From the publisher:
She's a soldier. Noemi Vidal is 17 and sworn to protect her planet, Genesis. She’s willing to risk anything - including her own life. To their enemies on Earth, she’s a rebel.Abandoned for years, utterly alone, Abel has advanced programming that’s begun to evolve. He wants only to protect his creator, and to be free. To the people of Genesis, he's an abomination.
They are enemies in an interstellar war, forced by chance to work together as they embark on a daring journey through the stars. Their efforts would end the fighting for good, but not without sacrifice. The more time they spend together, the more they're forced to question everything they’d been taught was true.
Defy the Stars had me from page 1. The plot plunges right into action, with interesting characters and world building. I’m not a huge fan of the robot (or whatever) who wants to become “real,” but the author does a good job with this particular plot device and I bought into it.
Earth is approaching collapse after years of environmental destruction. The people of Earth have created “gates” that allow them to visit other solar systems, and they have chosen four planets as replacements for Earth. However, the people still living on Earth have learned nothing about good stewardship. The settlers on the planet Genesis have taken the mistakes made on Earth to heart and are trying to keep their planet healthy. They are fighting to keep the people of Earth from ruining Genesis as well.
Noemi is a Genesis soldier. She has volunteered to go on a suicide mission with other volunteers. I would have preferred that Noemi be a little older – maybe 21 or 22 rather than 17 - but this book is aimed at young adults and so she is a teenager.

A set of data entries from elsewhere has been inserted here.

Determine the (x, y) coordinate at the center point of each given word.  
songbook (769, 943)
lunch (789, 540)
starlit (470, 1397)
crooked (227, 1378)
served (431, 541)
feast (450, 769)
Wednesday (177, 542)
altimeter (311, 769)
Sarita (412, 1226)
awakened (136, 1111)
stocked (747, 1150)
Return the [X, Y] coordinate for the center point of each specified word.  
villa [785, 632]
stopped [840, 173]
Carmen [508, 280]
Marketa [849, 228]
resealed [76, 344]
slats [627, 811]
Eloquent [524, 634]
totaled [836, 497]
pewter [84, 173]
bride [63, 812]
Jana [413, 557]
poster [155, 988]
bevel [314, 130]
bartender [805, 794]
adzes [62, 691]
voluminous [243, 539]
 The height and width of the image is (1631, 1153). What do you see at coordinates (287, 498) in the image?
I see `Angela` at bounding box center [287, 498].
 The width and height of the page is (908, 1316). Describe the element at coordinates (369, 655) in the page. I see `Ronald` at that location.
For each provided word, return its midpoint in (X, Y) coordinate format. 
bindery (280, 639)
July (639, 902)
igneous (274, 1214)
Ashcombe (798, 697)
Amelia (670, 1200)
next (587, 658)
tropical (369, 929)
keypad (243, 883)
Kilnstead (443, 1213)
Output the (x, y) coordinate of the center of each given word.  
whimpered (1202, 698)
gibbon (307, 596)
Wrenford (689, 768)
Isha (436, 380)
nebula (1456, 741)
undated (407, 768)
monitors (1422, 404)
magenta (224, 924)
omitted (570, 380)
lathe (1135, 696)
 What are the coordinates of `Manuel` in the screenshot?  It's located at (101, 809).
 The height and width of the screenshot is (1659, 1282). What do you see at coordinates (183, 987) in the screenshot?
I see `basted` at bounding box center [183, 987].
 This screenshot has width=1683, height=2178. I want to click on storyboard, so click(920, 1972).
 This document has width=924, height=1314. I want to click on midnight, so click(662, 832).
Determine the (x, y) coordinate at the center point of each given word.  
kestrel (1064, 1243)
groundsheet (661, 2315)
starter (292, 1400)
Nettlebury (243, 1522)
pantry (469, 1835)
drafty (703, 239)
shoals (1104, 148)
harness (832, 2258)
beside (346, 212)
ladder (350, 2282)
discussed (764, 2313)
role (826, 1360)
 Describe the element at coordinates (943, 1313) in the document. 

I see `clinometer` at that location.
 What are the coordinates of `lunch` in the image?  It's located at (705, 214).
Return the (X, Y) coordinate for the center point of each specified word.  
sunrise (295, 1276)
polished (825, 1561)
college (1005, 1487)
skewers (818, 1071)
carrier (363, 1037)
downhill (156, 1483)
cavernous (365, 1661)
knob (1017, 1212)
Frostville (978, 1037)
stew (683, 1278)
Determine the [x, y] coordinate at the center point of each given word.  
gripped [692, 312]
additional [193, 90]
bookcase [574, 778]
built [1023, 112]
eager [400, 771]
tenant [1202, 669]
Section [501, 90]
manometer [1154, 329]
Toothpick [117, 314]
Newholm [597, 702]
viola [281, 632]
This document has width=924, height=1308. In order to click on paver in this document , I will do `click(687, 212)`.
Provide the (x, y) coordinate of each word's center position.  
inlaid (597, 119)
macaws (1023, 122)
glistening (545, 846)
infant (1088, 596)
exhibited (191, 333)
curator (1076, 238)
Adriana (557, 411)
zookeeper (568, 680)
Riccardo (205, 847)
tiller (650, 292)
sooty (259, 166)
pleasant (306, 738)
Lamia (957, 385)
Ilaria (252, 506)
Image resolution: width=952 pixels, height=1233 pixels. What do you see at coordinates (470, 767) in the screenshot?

Noemi and Abel, the “mech” (aka robot) that she finds on an abandoned Earth ship, are both strong but flawed. I liked them both and enjoyed the alternating points of view. Noemi and Abel embark on a mission Noemi hopes will end the war between Genesis and Earth. This takes them to each of the other planets and to Earth. The best part of the book by far for me was the descriptions of the four colonized planets, all very different and with very different inhabitants. Some of the people they meet get caught up in their plans and have their own moments to shine. (Oddly, one character is mentioned multiple times throughout the book but never actually appears. Perhaps he will appear in the sequel.)
Let’s face it, the plot is not particularly original, but I enjoyed the ride all the same. There is a fair amount about faith and God, which surprised me, but I didn’t find it heavy handed. I look forward to reading the sequel some day.
Defy the Stars will appeal to fans of the Starbound series by Amie Kaufman and Meagan Spooner. I read an advance reader copy of Defy the Stars. It is scheduled to be published in April 2017 and will be available at the Galesburg Public Library.